Myth #4: Nonprofit employees can be paid less because they believe in the cause and aren’t doing it for the money

Nonprofit employees are often drawn to their work because of the mission of an organization, but that doesn’t mean that they shouldn’t be paid a livable wage for the community they live in. Nonprofit work is challenging and complex, and employees are often tasked with many different responsibilities, which can lead to burnout and a high turnover rate. When evaluating organization financials, compensation is important to notice, but don’t give it too much weight in your overall analysis.

Myth #5: We aim to make risk-free grants

While some might believe that funding a more established organization is less risky, the reality is that all philanthropy includes risks. Failure is an essential part of this work, and our goal is not to make grants that are “guaranteed to succeed” but rather to invest in meaningful work and learn along the way.

Myth #6: There is one “right way” to fund

There are a lot of opinions on the right way to make the world a better place. Some believe that it’s better to address immediate needs and others prefer to focus on changing inequitable systems. Some feel strongly that one issue area over another is more important. As a collective, at Washington Women’s Foundation we embrace the many different opinions and perspectives that our members bring to this work. We don’t believe there is one right way to fund, rather there are many, and drawing on the diverse perspectives of our membership enables us to make decisions about funding priorities.

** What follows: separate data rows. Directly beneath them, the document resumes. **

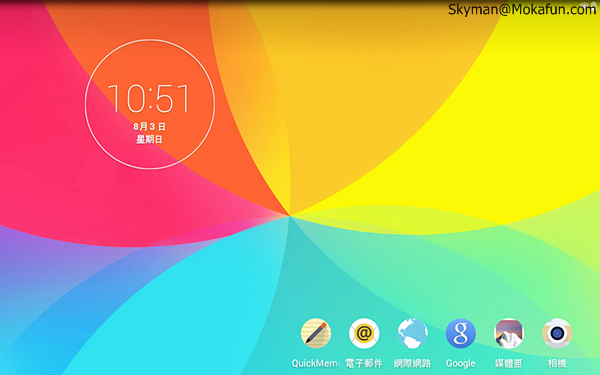Tap the 星期日 weekday text
This screenshot has width=600, height=375.
point(149,139)
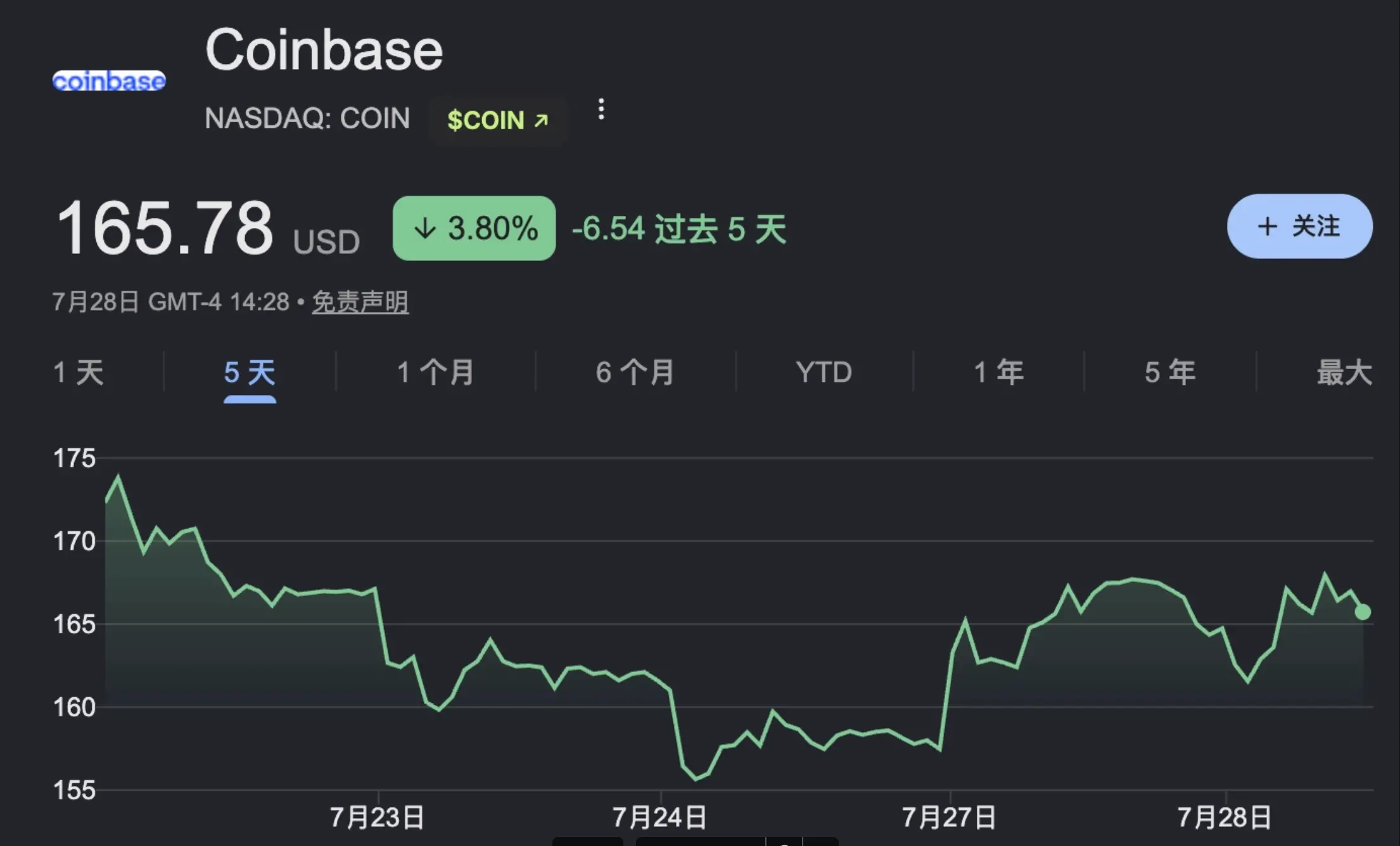
Task: Click the green 3.80% change badge
Action: [x=474, y=228]
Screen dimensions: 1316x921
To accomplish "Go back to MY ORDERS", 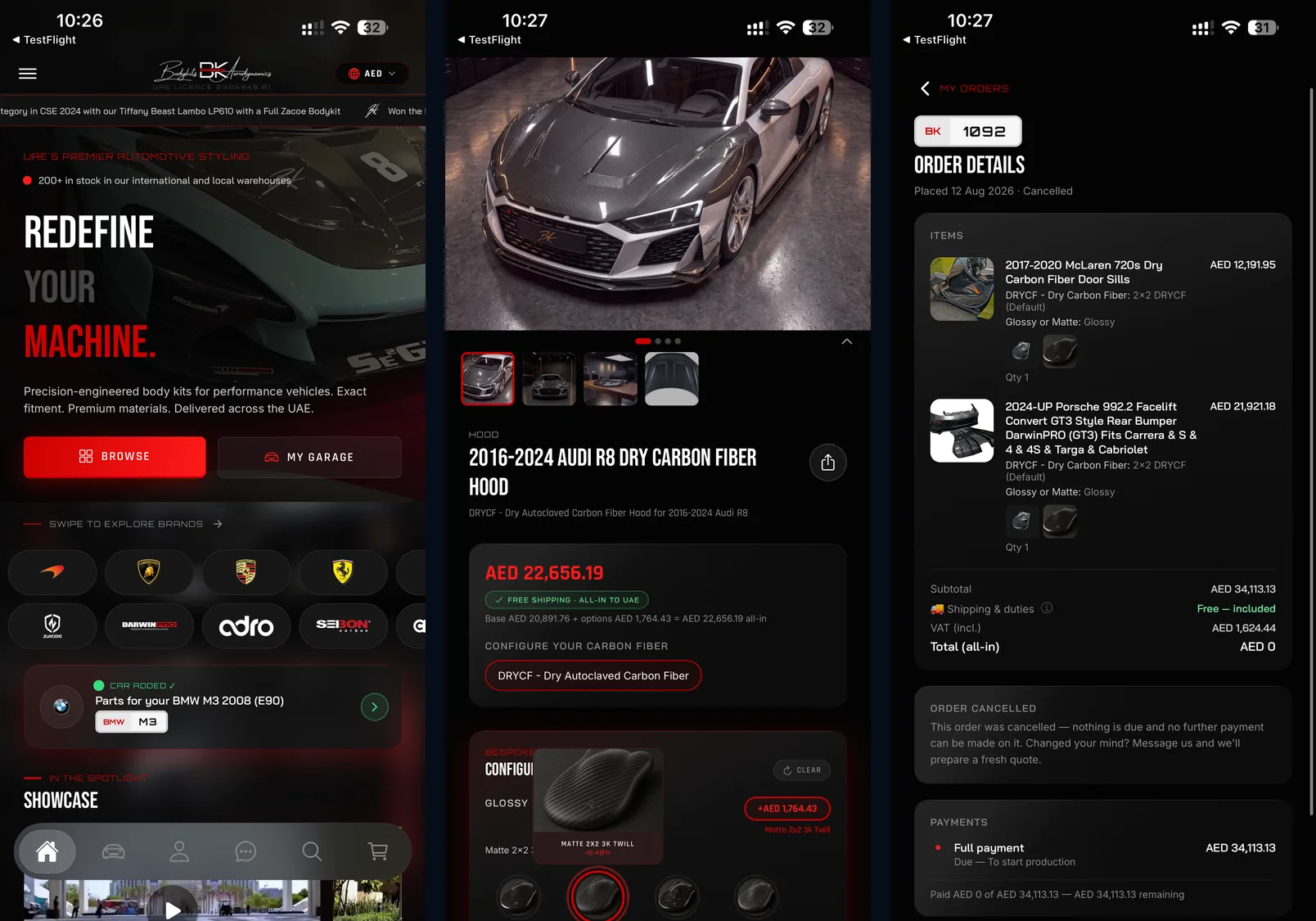I will tap(965, 88).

Myth #7: Our goal is to enable nonprofit organizations to be self-sustaining after our grant

Our multi-year grants are great for helping nonprofits plan ahead a couple years, but the ultimate aim is not long-term sustainability. Our goal is to support the goals of the organization as a whole. Our grant can become a contributing factor to an organization’s sustainability, but sustainability in itself is dependent on multiple factors. We trust organizations to know what next steps they need to take to keep their work going (see our note about trust in Myth #2). That’s why we don’t ask how nonprofits will fund their work after our grant is complete.

Myth #8: Data is an objective way of evaluating a nonprofit’s work

While data on paper appears to be a collection of numbers and figures, data is collected and interpreted by humans, who are subjective. Sometimes for the sake of creating an easier-to-digest narrative, data also runs the risks of generalizing the applicability of a trend to all individuals, erasing context, simplifying a complex issue, and/or pathologizing whole communities. Data also takes time and resources to collect, often in the form of dedicated staff or paid analysts, which are tools not readily accessible to all nonprofits. While we think data is important, we strongly encourage one to exercise caution when reviewing data, and to not make judgments solely based off data-driven narratives.

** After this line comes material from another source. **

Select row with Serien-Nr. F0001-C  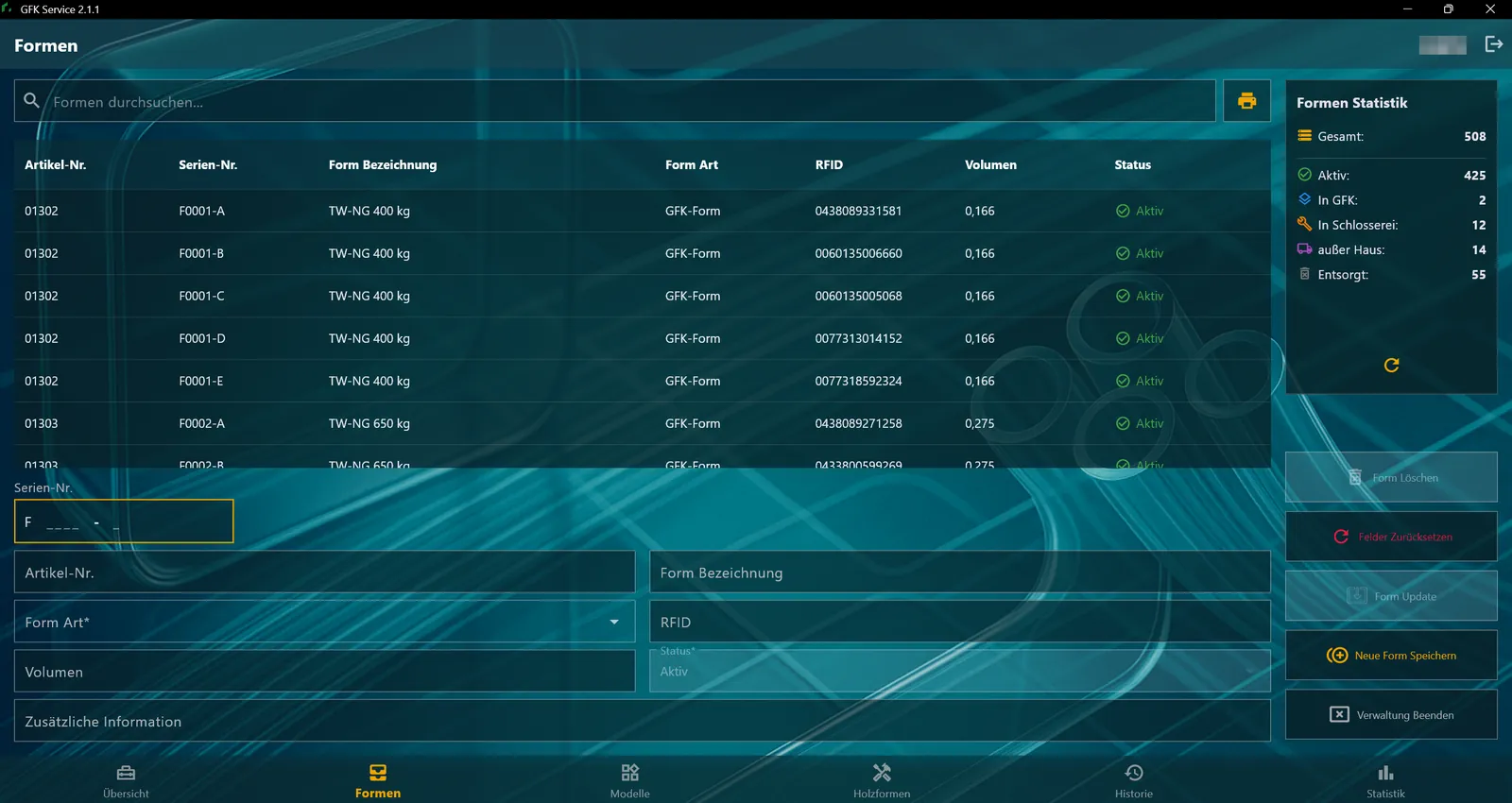[x=642, y=296]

4 responses to “Seeking More Equitable Philanthropy: Addressing 8 Philanthropy Myths

  1. Thank you for this myth busting blog! I think each year we – as a group or individually think of our grant making we should have this blog in front of us.

    1. Thanks for posting the new grant criteria and shining a bright light on the myths around non profit organizations. Sound analysis which will assist us with our philanthropic decisions.

  2. This is a fantastic list that summarizes some of the perennial questions that arise among our collective giving members. It also reflects grantmakers’ increasingly realistic understanding of our role, and a more appropriate, humble approach to funding. Thanks so much WaWF for this excellent post.

  3. This was a great description of the issues – thank you for sending it. I would also like to recommend Melinda Gate’s book, The Moment of Lift, as a phenomenal description of learning how to serve communities affected with inequalities. The beginning of the book is a bit slow, but the end is incredibly powerful as she describes her work with low caste people in India in response to the AIDS crisis.